The recorded music industry posted its fifth straight year of revenue growth in 2019, reaching $20.2 billion according to IFPI’s latest Global Music Report, powered by the continued growth in streaming, which accounted for 56% of that total.
For many artists and songwriters, however, streaming has been very much a mixed blessing. Global streaming services such as Spotify, Apple Music and Amazon Prime make it possible to reach a global audience for their music, but many have seen their incomes fall precipitously since the heyday of CDs sales.
Many artists blame the streaming services for the the vanishingly small per-stream royalties they receive, although the digital service providers (DSPs) pay royalties under licenses largely devised by the record companies and publishers, not by the DSPs.
The Covid-19 pandemic has delivered another significant blow to artists’ earnings by shutting down touring and live music festivals, which many artists depend on to make up for the paltry income they receive from streaming.
In response, many artists have turned to live video streaming to maintain contact with their fans and, to the extent possible, eke out some income.
Many of those efforts have relied on video streaming platforms that are already enmeshed in the music business economy, including YouTube, Facebook, Instagram and Stageit. But some artists have begun to turn to live gaming platforms that such a Twitch, and to cloud-based multiplayer games like Minecraft and Fortnite to host their live performances.
There long been an affinity between the worlds of gaming and of music. There is significant overlap between the core audiences of each, and video games have been a robust source of sync revenue for the music business.
Many artists today also grew up playing, and to some extent being influenced by games, and they’re familiar with the rhythms, aesthetics, traditions and social mores of the gaming world. Integrating with those platforms comes somewhat naturally to many artists.
The sheer scale of gaming platforms is also attractive to many artists. Twitch hosted a monthly average of 3.64 million unique broadcasters in 2019, reaching hundreds of millions of viewers worldwide. Epic Games announced last week that its massive battle royale online game Fortnite now has 350 million registered players worldwide, and the recent live performance inside Fortnite by rapper Travis Scott drew nearly 28 million viewers.

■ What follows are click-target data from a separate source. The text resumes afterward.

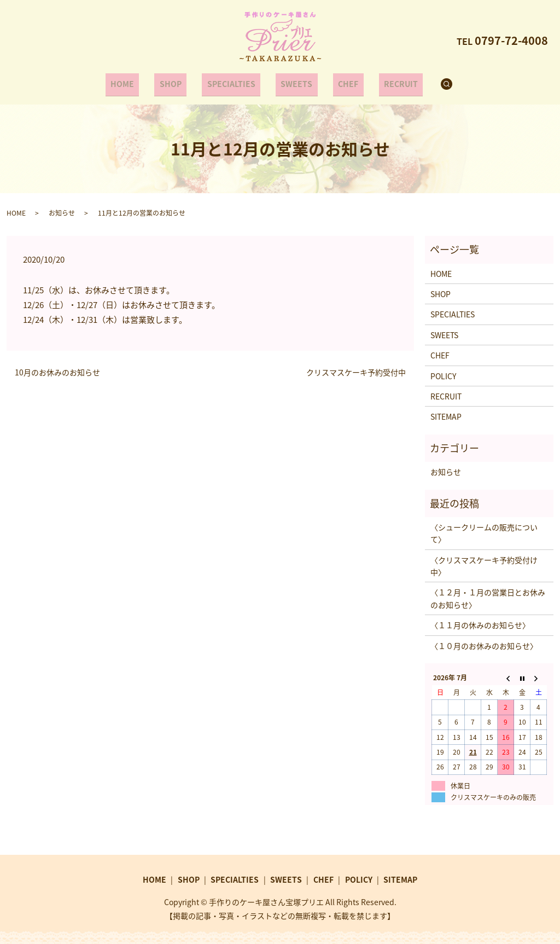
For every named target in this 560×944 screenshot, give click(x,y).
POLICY (443, 370)
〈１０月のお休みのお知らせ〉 (484, 640)
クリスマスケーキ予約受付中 (356, 367)
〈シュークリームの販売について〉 (484, 528)
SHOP (179, 81)
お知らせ (62, 207)
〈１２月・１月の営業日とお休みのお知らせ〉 (488, 593)
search (436, 82)
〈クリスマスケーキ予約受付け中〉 (484, 560)
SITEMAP (446, 411)
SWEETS (294, 81)
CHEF (340, 81)
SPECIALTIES (234, 81)
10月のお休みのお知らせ (57, 367)
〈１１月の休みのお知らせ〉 (480, 619)
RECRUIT (387, 81)
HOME (136, 81)
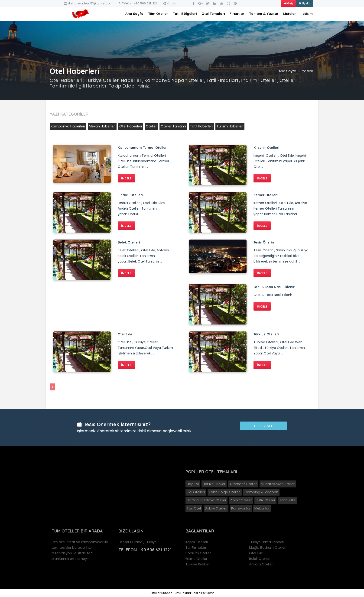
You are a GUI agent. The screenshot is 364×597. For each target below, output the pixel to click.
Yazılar (308, 71)
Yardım (170, 3)
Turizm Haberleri (230, 126)
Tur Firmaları (196, 548)
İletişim (307, 14)
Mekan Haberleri (102, 126)
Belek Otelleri (260, 559)
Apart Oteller (241, 500)
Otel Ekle (256, 553)
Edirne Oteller (196, 559)
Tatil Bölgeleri (185, 14)
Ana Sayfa (134, 14)
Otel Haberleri (130, 126)
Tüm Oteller (158, 14)
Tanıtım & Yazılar (264, 14)
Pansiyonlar (241, 508)
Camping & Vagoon (261, 492)
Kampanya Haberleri (68, 126)
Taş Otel (194, 508)
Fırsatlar (237, 14)
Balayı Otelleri (216, 508)
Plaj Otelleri (196, 492)
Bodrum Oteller (198, 553)
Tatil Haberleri (201, 126)
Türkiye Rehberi (198, 564)
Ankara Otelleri (261, 564)
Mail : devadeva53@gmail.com (88, 3)
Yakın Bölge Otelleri (224, 492)
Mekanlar (262, 508)
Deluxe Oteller (214, 484)
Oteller (151, 126)
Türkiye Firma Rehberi (267, 542)
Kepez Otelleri (197, 542)
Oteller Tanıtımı (173, 126)
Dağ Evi (193, 484)
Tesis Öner (263, 426)
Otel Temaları (213, 14)
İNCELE (126, 178)
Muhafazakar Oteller (278, 484)
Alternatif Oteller (243, 484)
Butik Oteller (265, 500)
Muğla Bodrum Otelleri (268, 548)
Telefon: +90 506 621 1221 (138, 3)
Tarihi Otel (288, 500)
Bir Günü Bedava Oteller (206, 500)
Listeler (290, 14)
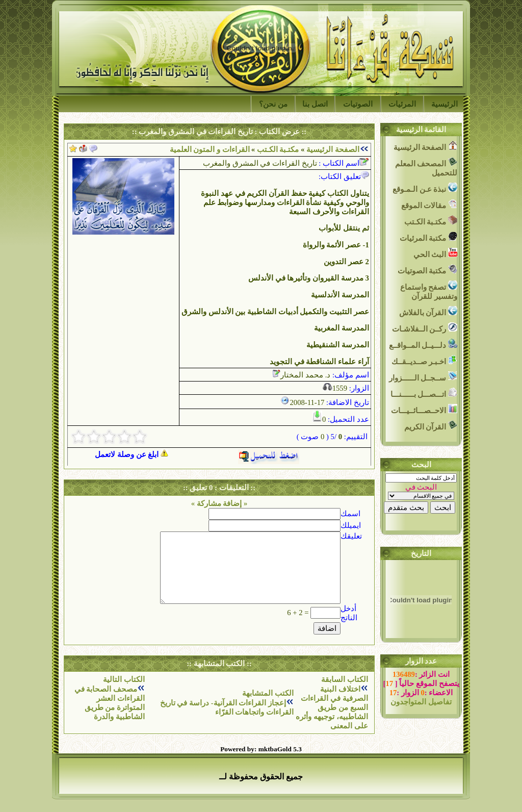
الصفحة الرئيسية (333, 149)
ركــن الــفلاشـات (425, 327)
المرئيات (402, 104)
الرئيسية (445, 104)
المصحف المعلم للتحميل (426, 167)
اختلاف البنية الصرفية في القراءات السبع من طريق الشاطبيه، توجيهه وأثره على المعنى (331, 707)
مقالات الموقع (429, 204)
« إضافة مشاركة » (219, 503)
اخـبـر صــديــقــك (424, 360)
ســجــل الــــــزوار (423, 376)
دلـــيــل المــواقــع (423, 344)
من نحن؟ (273, 104)
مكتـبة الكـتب (277, 149)
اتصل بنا (315, 104)
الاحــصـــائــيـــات (424, 409)
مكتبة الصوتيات (427, 269)
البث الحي (435, 253)
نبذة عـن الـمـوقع (425, 188)
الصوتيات (358, 104)
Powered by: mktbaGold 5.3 (261, 749)
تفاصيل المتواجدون (421, 702)
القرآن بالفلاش (428, 311)
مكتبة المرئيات (428, 237)
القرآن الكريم (431, 425)
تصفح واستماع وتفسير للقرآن (429, 290)
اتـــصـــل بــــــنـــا (424, 393)
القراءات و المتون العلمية (210, 149)
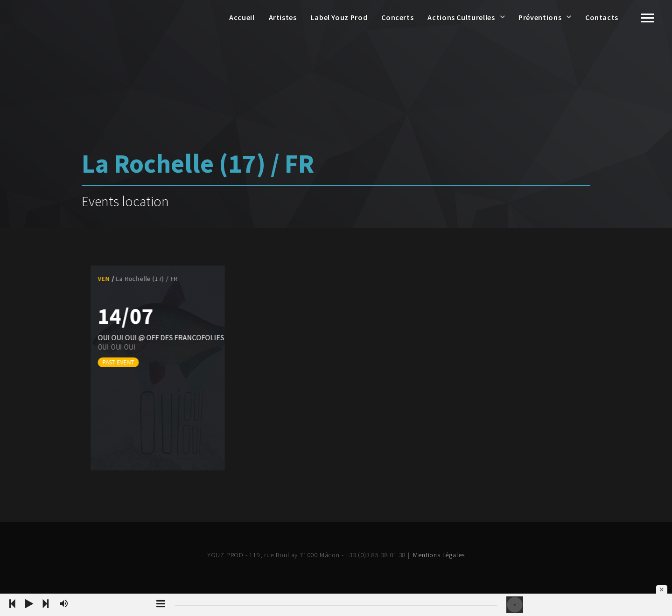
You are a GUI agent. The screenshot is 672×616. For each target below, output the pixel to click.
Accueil (242, 17)
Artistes (283, 17)
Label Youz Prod (339, 17)
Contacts (602, 17)
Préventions (540, 17)
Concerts (397, 17)
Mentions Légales (439, 555)
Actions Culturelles (461, 17)
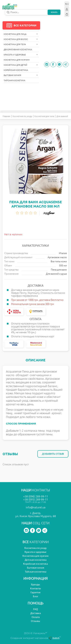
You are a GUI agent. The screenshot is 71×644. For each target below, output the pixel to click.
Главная (6, 116)
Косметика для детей (21, 65)
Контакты (35, 588)
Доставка (36, 613)
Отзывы (35, 621)
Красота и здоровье (21, 54)
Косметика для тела (21, 44)
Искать (54, 12)
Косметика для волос (21, 39)
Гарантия (35, 592)
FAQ (36, 609)
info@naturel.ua (35, 507)
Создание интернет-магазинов (35, 638)
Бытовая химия (21, 75)
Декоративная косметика (18, 49)
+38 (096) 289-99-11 (36, 496)
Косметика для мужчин (17, 60)
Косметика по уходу (22, 116)
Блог (35, 596)
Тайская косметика (14, 80)
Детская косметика (35, 560)
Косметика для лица (21, 34)
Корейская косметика (16, 70)
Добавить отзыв (53, 454)
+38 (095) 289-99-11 (36, 500)
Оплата (36, 617)
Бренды (35, 584)
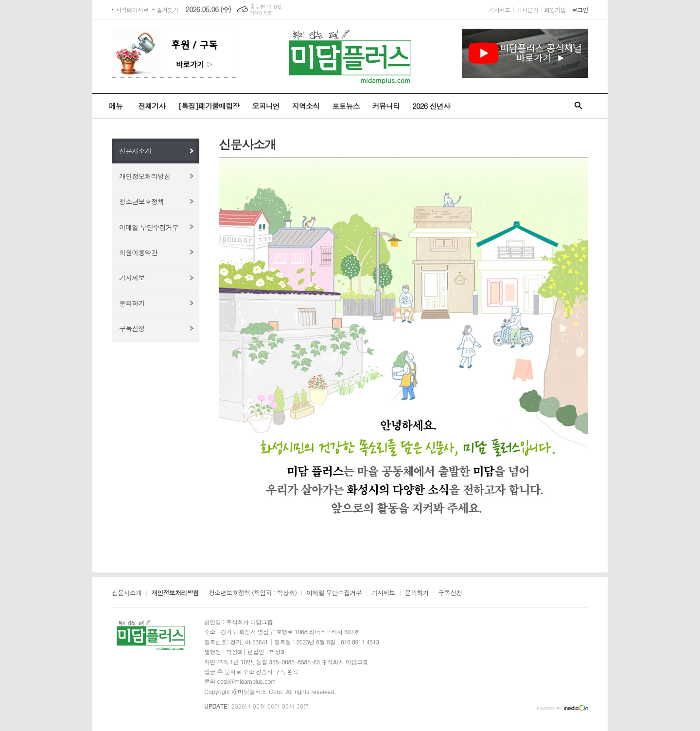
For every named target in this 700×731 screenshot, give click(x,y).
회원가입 (555, 9)
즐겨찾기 (167, 9)
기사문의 (527, 9)
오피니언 (265, 106)
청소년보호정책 (141, 201)
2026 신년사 (431, 106)
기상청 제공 (261, 13)
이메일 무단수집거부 (149, 227)
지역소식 (306, 106)
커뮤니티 (386, 106)
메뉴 (116, 106)
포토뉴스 (346, 106)
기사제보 (499, 9)
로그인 (580, 9)
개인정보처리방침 (144, 176)
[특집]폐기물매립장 (209, 106)
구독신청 (132, 328)
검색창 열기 (578, 106)
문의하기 (132, 303)
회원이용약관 (138, 252)
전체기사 (152, 106)
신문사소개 (135, 151)
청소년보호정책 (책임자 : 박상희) (252, 593)
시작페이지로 (132, 9)
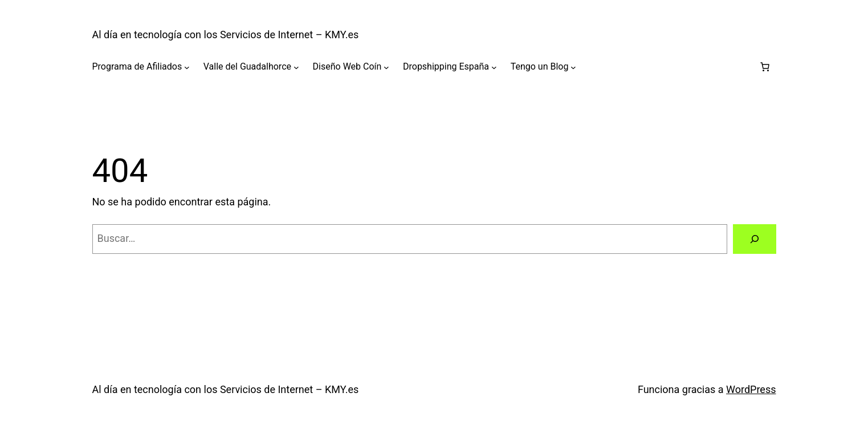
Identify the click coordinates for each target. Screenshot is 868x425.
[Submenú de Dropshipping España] (494, 67)
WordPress (751, 389)
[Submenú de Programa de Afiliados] (187, 67)
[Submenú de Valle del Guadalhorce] (296, 67)
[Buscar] (755, 239)
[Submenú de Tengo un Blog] (573, 67)
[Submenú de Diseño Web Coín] (386, 67)
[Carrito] (765, 67)
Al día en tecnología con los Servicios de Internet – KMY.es (226, 34)
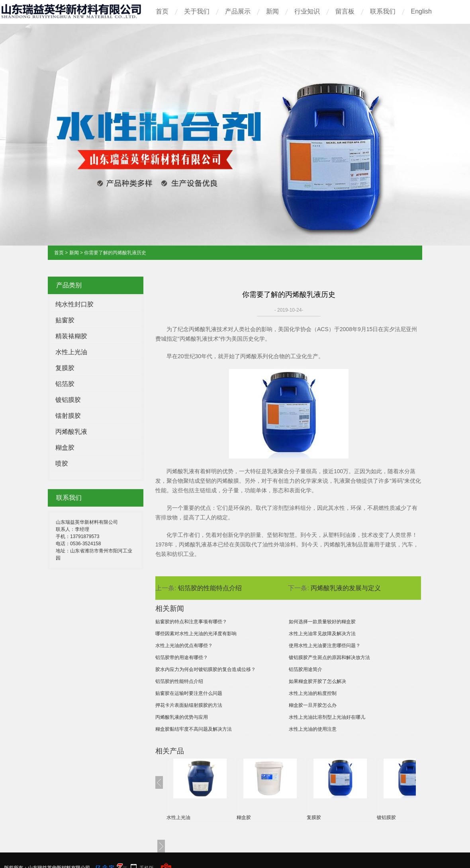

Apart from the scale, however, engaging with live music on gaming platforms is also a qualitatively different experience than on traditional social media platforms like YouTube and Facebook — one built around community, interactivity and immediacy.
For non-gamers such as myself, immersing yourself in a video game to hear live music can be disorienting — like watching a concert while jacked into the Matrix.
The experience is also likely to be disorienting for the music business. The rhythms, traditions and mores of the gaming world do not fit neatly into the established use cases and economic categories of the industry.
That could leave room for a new set of business and economic arrangements to emerge — one that is more artist and audience-centric than the current label/DSP/touring-centric model.
And that could be a game worth playing.
RightsTech Roundtable
This week’s RightsTech Roundtable featured Jeff King, chairman of the music industry data standards organization DDEX, and Dick Huey, head of partnerships for Jaxsta, the IMDb for the music business. Great discussion on the need for reliable and comprehensive metadata to power new digital services.
Outtakes
Drive by showings
With cineplexes closed around the country due to social distancing requirements, the old fashioned drive-in theater is experiencing a mini renaissance. According to comScore, of the 360 drive-ins still dotting the landscape in the U.S., only 50 are currently operating. But a new partnership among Tribeca Enterprises, IMAX and AT&T is hoping to dust off several more for the summer, with IMAX doing the sound and picture remastering. Across the Atlantic, meanwhile, a group of concert promoters are rolling live shows, movies and other events into drive-in cultural festivals. Drivers, start your engines.
Out of luck
Broadcasters and cable networks fought for years to get out-of-home viewing counted in their Nielsen ratings, but all that work may now be for naught. With the Covid-19 pandemic forcing bars, restaurants, hotels and other commercial establishments to close, the Wall Street Journal reports that establishments around the country have stopped paying their cable and satellite bills, creating a de facto out-of-home cord-cutting wave on top of the tsunami already ravaging the in-home market.
Getting desparate
With movie and TV production shut down, recording studios quiet and live music and theater off the boards due to the Covid-19 pandemic, a coalition of nearly four dozen media and entertainment organizations has written to the leaders of congress in both parties pleading for reforms to the way the federal government is allocating relief funds meant to aid businesses through the shutdown. “For those of us in the creative field to survive – and recover – after this crisis, we must be able to access the full support intended by Congress,” the letter said. “[M]any in our profession work from project to project and gig to gig, not only in multiple jobs but in various capacities. As a result, creators often find themselves working as employees receiving W-2 wages and as independent contractors…receiving 1099 income for performances, royalties, and other services. Unfortunately, implementation of the Pandemic Unemployment Assistance (PUA) program has overlooked workers with mixed income.”